Ces jours-ci se tenait deux réunions passées discrètement dans l’orbite des médias occidentaux : le sommet des BRICS (Brésil, Russie, Inde, Chine et Afrique du Sud) et le Forum des affaires de Boao. Tous deux avaient lieux sur l’île chinoise de Heinan. Le programme de ses réunions fut la préparation pour le Président Medvedev de la présidence russe de l’APEC (association international représentant les pays du Pacifique). Il a définit les grands axes de coopération diplomatiques, énergétiques et technologiques qu’il entendait renforcer.
Ce faisant, il rappel à l’Europe deux faits que, semble-t-il, le tropisme américano-centré de nos médias et de nos élites nous a fait oublier.
Les BRICS représentent aujourd’hui 50% de la croissance mondiale, 3 milliards de personnes et des axes diplomatiques propres. Leur refus de l’intervention en Libye en est un exemple mais on peut également voir des positions convergentes (bien qu’ayant des formes ou des justifications différentes voire opposées) sur les questions palestinienne ou iranienne. Plus qu’une diplomatie du Sud comme une sorte de néo-tiermondisme veut y croire, il s’agit d’une coopération de puissance souveraine sur leurs intérêts propres qui n’exclut pas de fortes divergences internes (entre Chine et Russie sur le nucléaire iranien par exemple).

▶ Consignes:
#1 D'après l'extrait sur les BRICS, quelle part de la croissance mondiale ces pays représentent-ils aujourd'hui ?
#2 Dans les entrées, recopiez tout depuis la ligne contenant « Describe the element at coordinates (514, 298) » jusqu'à celle contenant « (792, 833). » incluse, en remplaçant « Image resolution » par « Screen size » et sans rien modifier d'autre.

▶ Entrées:
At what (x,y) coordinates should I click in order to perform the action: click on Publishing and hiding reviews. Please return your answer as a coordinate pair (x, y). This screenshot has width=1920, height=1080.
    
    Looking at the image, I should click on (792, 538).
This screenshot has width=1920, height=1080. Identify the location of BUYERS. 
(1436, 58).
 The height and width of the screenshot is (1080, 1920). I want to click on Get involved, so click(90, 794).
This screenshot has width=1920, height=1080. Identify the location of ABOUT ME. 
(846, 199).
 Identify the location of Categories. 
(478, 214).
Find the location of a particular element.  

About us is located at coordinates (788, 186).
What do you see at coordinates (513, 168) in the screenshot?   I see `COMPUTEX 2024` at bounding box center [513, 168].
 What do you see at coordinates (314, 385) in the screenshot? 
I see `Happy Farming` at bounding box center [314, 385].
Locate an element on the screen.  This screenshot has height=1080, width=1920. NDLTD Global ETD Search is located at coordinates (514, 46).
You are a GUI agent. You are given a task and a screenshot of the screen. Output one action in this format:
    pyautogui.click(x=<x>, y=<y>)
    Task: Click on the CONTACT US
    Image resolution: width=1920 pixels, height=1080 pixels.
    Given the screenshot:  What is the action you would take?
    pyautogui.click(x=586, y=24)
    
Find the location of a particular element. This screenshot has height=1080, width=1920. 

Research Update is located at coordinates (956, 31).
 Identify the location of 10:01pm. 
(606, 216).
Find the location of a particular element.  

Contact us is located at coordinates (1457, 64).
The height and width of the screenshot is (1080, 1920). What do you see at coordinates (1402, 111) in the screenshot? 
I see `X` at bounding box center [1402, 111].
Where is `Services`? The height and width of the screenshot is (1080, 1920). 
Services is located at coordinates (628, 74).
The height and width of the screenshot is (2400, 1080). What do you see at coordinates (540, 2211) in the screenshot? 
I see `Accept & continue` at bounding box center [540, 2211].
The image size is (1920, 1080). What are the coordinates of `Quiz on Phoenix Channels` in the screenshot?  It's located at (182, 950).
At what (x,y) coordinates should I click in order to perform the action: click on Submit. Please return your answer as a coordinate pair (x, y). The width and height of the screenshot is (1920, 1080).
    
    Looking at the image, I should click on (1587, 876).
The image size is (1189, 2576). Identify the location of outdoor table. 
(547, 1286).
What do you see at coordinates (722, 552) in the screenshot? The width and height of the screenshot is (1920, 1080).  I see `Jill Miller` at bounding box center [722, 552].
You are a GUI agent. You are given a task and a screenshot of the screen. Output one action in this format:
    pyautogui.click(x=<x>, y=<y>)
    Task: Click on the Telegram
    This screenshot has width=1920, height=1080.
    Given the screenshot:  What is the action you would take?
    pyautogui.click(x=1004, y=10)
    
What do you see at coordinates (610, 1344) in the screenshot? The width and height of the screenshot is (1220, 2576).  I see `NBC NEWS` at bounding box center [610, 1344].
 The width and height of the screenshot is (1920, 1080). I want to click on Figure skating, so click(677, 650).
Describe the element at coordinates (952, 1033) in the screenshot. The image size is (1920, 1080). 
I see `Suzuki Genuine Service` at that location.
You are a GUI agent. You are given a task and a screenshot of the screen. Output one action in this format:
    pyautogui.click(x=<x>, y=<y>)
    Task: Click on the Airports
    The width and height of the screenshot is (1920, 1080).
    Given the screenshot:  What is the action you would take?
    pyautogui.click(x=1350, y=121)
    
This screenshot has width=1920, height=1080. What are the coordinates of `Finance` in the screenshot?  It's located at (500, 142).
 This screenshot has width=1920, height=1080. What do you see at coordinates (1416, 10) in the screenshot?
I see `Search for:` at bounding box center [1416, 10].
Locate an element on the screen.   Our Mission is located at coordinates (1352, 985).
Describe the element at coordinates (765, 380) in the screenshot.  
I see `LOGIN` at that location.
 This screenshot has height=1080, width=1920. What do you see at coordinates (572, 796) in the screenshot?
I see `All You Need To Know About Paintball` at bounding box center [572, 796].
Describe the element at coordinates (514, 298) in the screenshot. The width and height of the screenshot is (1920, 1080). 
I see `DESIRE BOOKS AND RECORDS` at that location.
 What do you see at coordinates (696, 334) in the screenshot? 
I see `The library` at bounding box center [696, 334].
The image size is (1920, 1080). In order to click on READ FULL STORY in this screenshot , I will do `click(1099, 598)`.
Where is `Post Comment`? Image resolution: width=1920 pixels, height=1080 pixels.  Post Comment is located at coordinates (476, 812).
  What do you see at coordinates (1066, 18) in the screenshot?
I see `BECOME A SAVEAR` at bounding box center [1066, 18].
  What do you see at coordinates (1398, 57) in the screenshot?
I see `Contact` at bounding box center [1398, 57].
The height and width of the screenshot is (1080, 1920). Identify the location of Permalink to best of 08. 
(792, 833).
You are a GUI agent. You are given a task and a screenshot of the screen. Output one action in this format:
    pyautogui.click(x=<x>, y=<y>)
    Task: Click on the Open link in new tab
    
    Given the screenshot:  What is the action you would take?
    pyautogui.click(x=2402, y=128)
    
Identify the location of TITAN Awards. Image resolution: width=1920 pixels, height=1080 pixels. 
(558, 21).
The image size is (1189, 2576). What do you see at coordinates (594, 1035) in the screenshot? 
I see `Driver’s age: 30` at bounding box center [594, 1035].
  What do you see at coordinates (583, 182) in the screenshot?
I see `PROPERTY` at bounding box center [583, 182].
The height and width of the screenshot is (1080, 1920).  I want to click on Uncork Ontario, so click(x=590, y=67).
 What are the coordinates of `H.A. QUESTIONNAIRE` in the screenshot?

▶ Réponses dans l'ordre:
#1 50% de la croissance mondiale.

#2
Describe the element at coordinates (514, 298) in the screenshot. The width and height of the screenshot is (1920, 1080). 
I see `DESIRE BOOKS AND RECORDS` at that location.
 What do you see at coordinates (696, 334) in the screenshot? 
I see `The library` at bounding box center [696, 334].
The image size is (1920, 1080). In order to click on READ FULL STORY in this screenshot , I will do `click(1099, 598)`.
Where is `Post Comment`? Screen size: width=1920 pixels, height=1080 pixels.  Post Comment is located at coordinates (476, 812).
  What do you see at coordinates (1066, 18) in the screenshot?
I see `BECOME A SAVEAR` at bounding box center [1066, 18].
  What do you see at coordinates (1398, 57) in the screenshot?
I see `Contact` at bounding box center [1398, 57].
The height and width of the screenshot is (1080, 1920). Identify the location of Permalink to best of 08. 
(792, 833).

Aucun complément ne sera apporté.